Data Badan Pusat Statistik (BPS) secara nasional tahun 2021-2022 memperlihatkan tingkat pengangguran terbuka berdasarkan kelompok umur rentang 25 sampai 29 tahun mencapai 7-9%. Adapun tingkat pengangguran terbuka pada kelompok usia 20 sampai 24 tahun berjumlah 17%.

Apa kata Kemnaker?
Direktur Bina Penyelesaian Perselisihan Hubungan Industrial Kementerian Tenaga Kerja, Agatha Widianawati, mengatakan batasan usia dalam lowongan pekerjaan tidak diatur dalam peraturan perundang-undangan.

Ini artinya, kata dia, perusahaan diberikan kebebasan untuk mengatur sendiri.
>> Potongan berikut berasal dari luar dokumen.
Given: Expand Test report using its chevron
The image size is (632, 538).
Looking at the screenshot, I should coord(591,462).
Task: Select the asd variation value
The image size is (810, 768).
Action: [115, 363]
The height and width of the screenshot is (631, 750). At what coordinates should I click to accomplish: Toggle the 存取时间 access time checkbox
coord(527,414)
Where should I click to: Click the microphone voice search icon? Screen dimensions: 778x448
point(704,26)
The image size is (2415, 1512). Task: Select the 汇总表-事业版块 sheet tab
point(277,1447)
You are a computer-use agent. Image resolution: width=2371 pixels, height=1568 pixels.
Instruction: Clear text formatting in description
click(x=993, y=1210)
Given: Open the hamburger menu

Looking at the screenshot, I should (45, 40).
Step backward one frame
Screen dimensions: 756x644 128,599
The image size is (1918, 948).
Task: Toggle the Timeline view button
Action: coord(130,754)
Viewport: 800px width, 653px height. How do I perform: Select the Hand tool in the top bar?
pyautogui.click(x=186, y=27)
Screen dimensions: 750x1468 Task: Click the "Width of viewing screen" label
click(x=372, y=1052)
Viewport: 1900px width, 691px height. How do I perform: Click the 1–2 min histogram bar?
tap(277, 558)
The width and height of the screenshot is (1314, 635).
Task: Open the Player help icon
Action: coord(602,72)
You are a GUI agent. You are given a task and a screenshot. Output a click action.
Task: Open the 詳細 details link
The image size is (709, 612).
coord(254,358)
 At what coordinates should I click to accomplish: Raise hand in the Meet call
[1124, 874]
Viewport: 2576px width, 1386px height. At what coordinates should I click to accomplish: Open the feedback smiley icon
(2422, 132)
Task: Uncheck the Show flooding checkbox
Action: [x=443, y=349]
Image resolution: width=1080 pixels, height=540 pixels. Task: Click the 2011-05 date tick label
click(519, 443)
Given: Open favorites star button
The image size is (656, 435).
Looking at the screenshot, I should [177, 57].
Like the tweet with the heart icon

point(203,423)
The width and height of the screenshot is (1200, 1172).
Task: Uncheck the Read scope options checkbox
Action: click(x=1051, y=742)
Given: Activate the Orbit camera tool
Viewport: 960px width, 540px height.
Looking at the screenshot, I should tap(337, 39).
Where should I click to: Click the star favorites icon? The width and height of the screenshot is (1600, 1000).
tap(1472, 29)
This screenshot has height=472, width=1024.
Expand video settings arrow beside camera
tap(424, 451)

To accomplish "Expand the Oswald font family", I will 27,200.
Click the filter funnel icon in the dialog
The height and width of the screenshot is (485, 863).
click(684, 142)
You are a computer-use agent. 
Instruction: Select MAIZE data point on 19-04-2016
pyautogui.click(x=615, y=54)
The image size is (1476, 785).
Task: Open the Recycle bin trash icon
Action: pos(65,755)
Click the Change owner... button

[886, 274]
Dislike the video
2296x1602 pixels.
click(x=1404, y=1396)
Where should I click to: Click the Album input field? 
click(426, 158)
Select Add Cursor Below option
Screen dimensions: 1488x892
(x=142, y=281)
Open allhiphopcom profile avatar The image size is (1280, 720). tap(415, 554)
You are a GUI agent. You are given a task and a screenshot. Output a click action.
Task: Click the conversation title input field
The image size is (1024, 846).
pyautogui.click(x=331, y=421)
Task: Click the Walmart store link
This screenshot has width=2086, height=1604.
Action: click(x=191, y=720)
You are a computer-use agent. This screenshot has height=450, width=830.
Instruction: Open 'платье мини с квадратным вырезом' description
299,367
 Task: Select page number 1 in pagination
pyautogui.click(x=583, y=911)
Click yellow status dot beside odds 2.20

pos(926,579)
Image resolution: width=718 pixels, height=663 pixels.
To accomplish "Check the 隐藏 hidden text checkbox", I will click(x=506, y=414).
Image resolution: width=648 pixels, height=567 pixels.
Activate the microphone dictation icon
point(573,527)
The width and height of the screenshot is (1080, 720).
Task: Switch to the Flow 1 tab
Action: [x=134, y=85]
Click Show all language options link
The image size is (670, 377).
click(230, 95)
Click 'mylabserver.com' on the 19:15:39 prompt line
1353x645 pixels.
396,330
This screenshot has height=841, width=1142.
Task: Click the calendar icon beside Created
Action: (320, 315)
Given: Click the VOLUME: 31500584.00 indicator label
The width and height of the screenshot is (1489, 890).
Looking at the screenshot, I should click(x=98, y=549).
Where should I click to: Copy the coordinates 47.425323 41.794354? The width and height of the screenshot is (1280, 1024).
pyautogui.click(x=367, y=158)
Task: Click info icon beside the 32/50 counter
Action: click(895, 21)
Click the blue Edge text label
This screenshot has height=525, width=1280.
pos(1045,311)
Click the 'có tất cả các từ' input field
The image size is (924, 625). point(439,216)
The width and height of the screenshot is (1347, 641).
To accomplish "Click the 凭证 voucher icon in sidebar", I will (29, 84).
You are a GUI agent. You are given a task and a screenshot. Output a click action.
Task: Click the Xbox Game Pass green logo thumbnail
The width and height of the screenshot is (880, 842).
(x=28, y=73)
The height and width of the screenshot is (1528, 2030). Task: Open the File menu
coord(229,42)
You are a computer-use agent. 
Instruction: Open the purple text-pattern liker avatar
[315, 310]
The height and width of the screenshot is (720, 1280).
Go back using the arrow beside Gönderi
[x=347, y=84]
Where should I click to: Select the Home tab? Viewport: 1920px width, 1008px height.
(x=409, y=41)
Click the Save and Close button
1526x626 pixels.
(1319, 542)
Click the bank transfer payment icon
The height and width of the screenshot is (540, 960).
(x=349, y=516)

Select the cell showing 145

Asalkan tidak melanggar ketentuan tentang batas usia minimal orang bekerja yang diatur dalam UU 13 tahun 2003, yakni 18 tahun.

Dikatakannya, bahwa perusahaan dalam mengatur batas usia tersebut tentunya berdasarkan syarat dan kualifikasi yang dibutuhkan untuk suatu jabatan atau pekerjaan.

"Dengan demikian batasan usia yang ditentukan oleh perusahaan seharusnya tidak dikaitkan dengan persoalan diskriminasi,” sebut Agatha, Jum'at (3/5/2024) lalu.

“Penjelasan Pasal 5 UU Ketenagakerjaan menyatakan bahwa apa yang dimaksud dengan diskriminasi yaitu yang mencakup jenis kelamin, agama, suku, ras dan aliran politik".

Sementara Sekretaris Jenderal Kementerian Ketenagakerjaan, Anwar Sanusi, mengatakan, karena usia tidak termasuk dalam diskriminasi dalam UU Ketenagakerjaan maka perusahaan tidak melakukan pelanggaran. Kemnaker pun tidak dapat melakukan penindakan apa pun.

Terkait dengan gugatan di MK, Anwar, berkata hal itu adalah hak setiap warga negara. "Kami Kemnaker siap untuk memberikan tanggapan atau penjelasan atas ketentuan dalam Pasal 35 ayat 1 UU Ketenagakerjaan tersebut," jelasnya.

Ia berharap hakim MK mengabulkan gugatannya dan mengubah isi Pasal 35 ayat 1 menjadi: “Pemberi kerja yang memerlukan tenaga kerja bisa merekrut sendiri tenaga kerja yang dibutuhkan atau melalui pelaksana penempatan tenaga kerja dan dilarang melakukan diskriminasi usia, agama, etnis, suku, ras, dan gender.”

Meskipun ada sedikit kekhawatiran hakim MK bakal menolak, tapi dengan menggugat pasal itu setidaknya publik dan pemerintah melek atas persoalan akut ini.

"Kalau kasus ini booming pasti di-notice sama pemerintah. Syukur-syukur MK melihat situasi ini genting jadi bisa dikabulkan, dan menyelamatkan banyak orang. Saya berharap ya gugatan diterima," harapnya.